I'm baring my soul for you today...
Back when I was first starting college, I looked in awe at my roommate trying to figure out what she was doing with tweezers and her chin. "Don't you hate chin hairs?!" she said.
I thought "hunh! I don't have any!"
the next day I found one. I'm convinced Jenny cursed me.
I'm obsessive about them. I think they are one of God's punishments to women for what Eve did back in the garden. Yuck.
For the record I'm also obsessive about ear wax. If I'm with you and I see wax in your ear it takes all my strength to not get a Qtip and attack you with it.
No I don't have OCD!
I'd like someone to explain to me how you can diligently search your chin for those horrible little things one day, feel that you have satisfactorily rid yourself of them, and then find one the next day! It is so weird!
Brooke said to me one day "I thought just daddy's had whiskers"... and I said "yeah well I know men who have stretch marks too. These things happen!" Harrumph.
If you are reading this, in at least your 30's, and saying you don't have any chin hairs- I think you're lying. You just haven't found them yet. But they are there. Tweezer wielding mommy's of the world unite!
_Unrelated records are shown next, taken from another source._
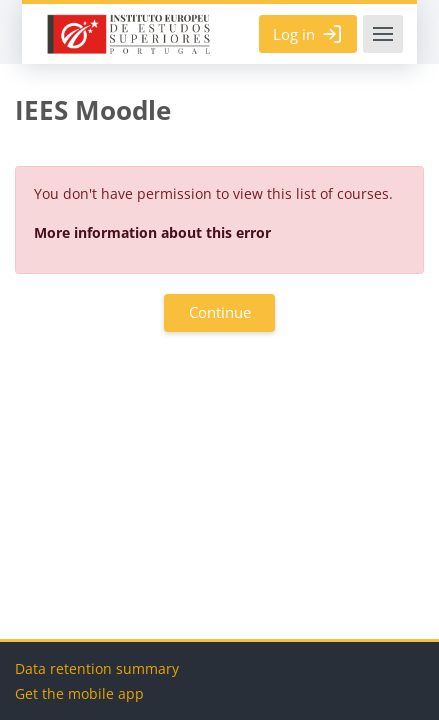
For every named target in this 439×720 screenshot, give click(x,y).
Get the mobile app (79, 693)
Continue (220, 312)
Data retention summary (97, 668)
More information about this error (152, 232)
Why am I writing this? I have no idea, except to say this. When I was in high school I worked in a nursing home. There was this one lady who had chin-hairs-from-hell. White, wiry, stiff, about an inch long. (Thank GOD I haven't found one of those!) Everytime I saw this woman, I thought "for the love of God, why doesn't someone pluck those things?!" So I'm writing this to say, if you visit me in the nursing home someday, or your child ends up working at a nursing home someday, and you see something sticking out of my lethargic, wrinkly chin, PLUCK IT. When I'm too old to see them myself, will you please pluck them?! ACK!
We will now return to our regular programming. I know you're going straight to your bathroom to stick your chin in the mirror. A little tip: it's all about the lighting.